Have an idea which countries are predominantly Protestant (United States, England), Catholic (Spain, France, Italy, Latin America), and Eastern Orthodox (Greece, Russia, and the Middle Eastern Chrstian minorities, including Egypt and Ethiopia).
Islam
Know the Five Pillars of Islam
The Muslim creed: "There is no god by God, and Mohammed is His Prophet." (shahadah)
Prayer five times a day (salah)
regular giving of charity, or tithing (zakat)
fasting during the month of Ramadan (sawm)
Making a pilgrimage to Mecca (if possible) during one's life (Hajj)
Understand the many implications of the Muslim insistence on the Oneness of God; major violations (shirk) include:
idol worship and polytheism
elevating any human being (including any of the honored prophets from the Jewish tradition, Jesus, Mary, or Mohammed himself) to the place that only God should have
God being split in any way; Jesus cannot be considered hsi son, nor can God be seen as the Trinity of Father, Son and Holy Ghost.
This is of special interest to me because in my Western Culture and Values I'm writing a paper on how the West misrepresents Islam in literature like The Song of Roland, which has the Muslim ruler hate God and worship Mohammad and Apollo.
Know kufr as the sin of ingratitude and forgetfulness of God (its most severe form being atheism).
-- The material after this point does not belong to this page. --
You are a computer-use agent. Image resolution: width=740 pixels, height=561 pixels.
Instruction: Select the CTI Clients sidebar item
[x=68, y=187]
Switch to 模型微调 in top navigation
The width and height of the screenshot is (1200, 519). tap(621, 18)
Mohammed lived from 570-632 CE. Know the basic outline of the life of Mohammed and the struggles of the early Muslims. Identify the flight from Mecca to Medina as the hejirah. The Muslim calendar begins with this event.
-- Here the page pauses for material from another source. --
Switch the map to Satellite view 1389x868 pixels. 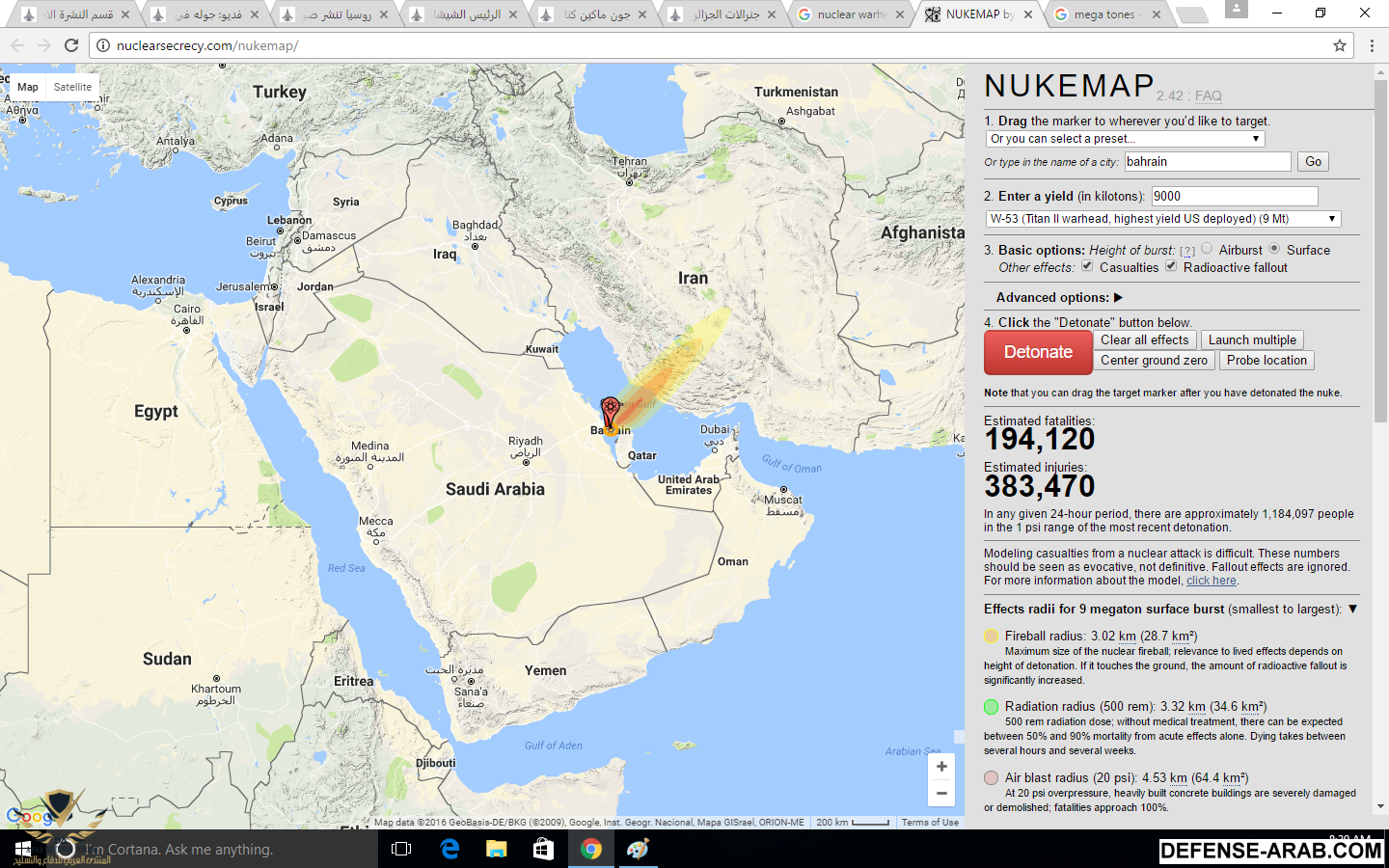point(72,87)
Understand the difference between Sunni and Shi'a Islam
Sunni, making up 85-90% of the world population of Muslims, is mainstream, traditionalist--supported practical caliphs not of Mohammed's descent; extremist group Al Queda is Sunni, according to Jeff Liss.
The Shi'a, making up 10-15% of the world population of Muslims, is the majority in Iran, Iraq, Bahrain, Azerbaijan. They believed in 'Ali and that his line should have succeeded as caliph; the line of Imams and the Messiah-like return of the Imam as Mahdi. (That's something I'd better review!) Shi'a centers on charismatic leadership and--even more than most of Islam--the fight against oppression. (Really?)
Confucianism/Taoism
Know the difference between yin and yang and how to identify pairs of principles or natural forces and be able to apply the same logic to pairs not listed here.
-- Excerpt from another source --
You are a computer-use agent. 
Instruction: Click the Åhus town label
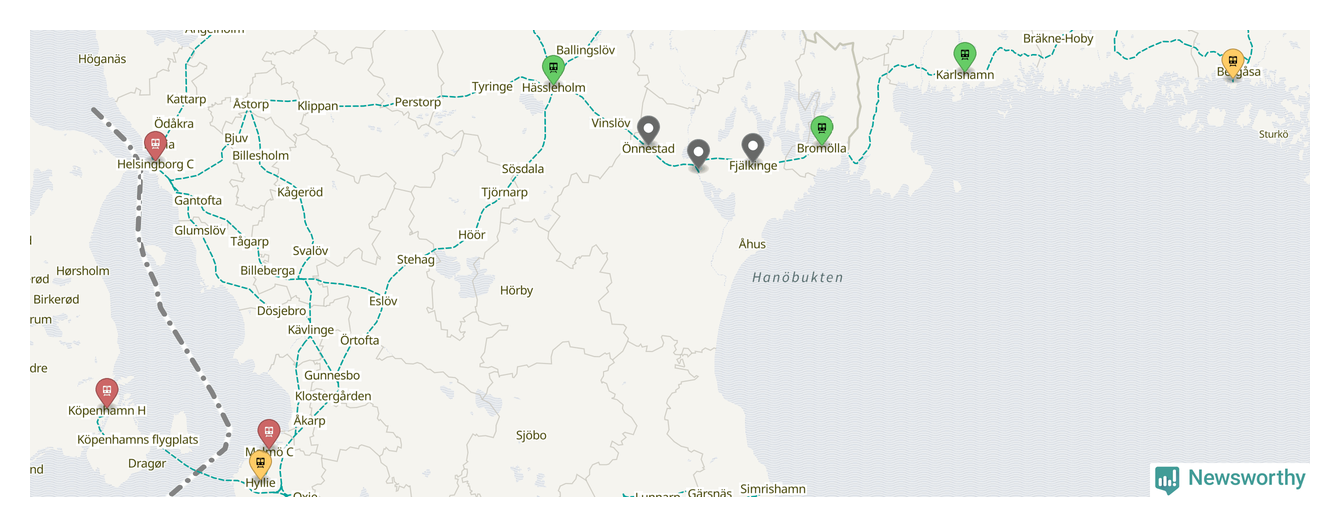click(x=752, y=244)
Yin: dark; in the shade Yang: light, in the sun
passive or yielding active or aggressive
female male
wet/cold/water dry/hot/fire
Understand that there are three aspects to Taoism: Literary Taoism (including the important text Dao De Jing by Lao Zi); an Organized Taoism with a hierarchy of priests and temples largely destroyed along with all religious life during the Cultural Revolution in mainland China; and Longevity Taoism, in which theories of qi circulation in the body and the basis of Chinese medcine sometims ventured into practices of black magic and alchemy to prolong life.
See Confucius as a figure who, instead of creating a tradition, tried to collect and promote preexisting classics and li (rituals) for the good of society. he emphasized the importance of society relationships such as ruler-subject, parent-child, husband-wife, older sibling-younger sibling, and the relationships between friends. This had a religious and spiritual element as well since children owed their parents filial piety and cared for them even after death (known as ancestor worship).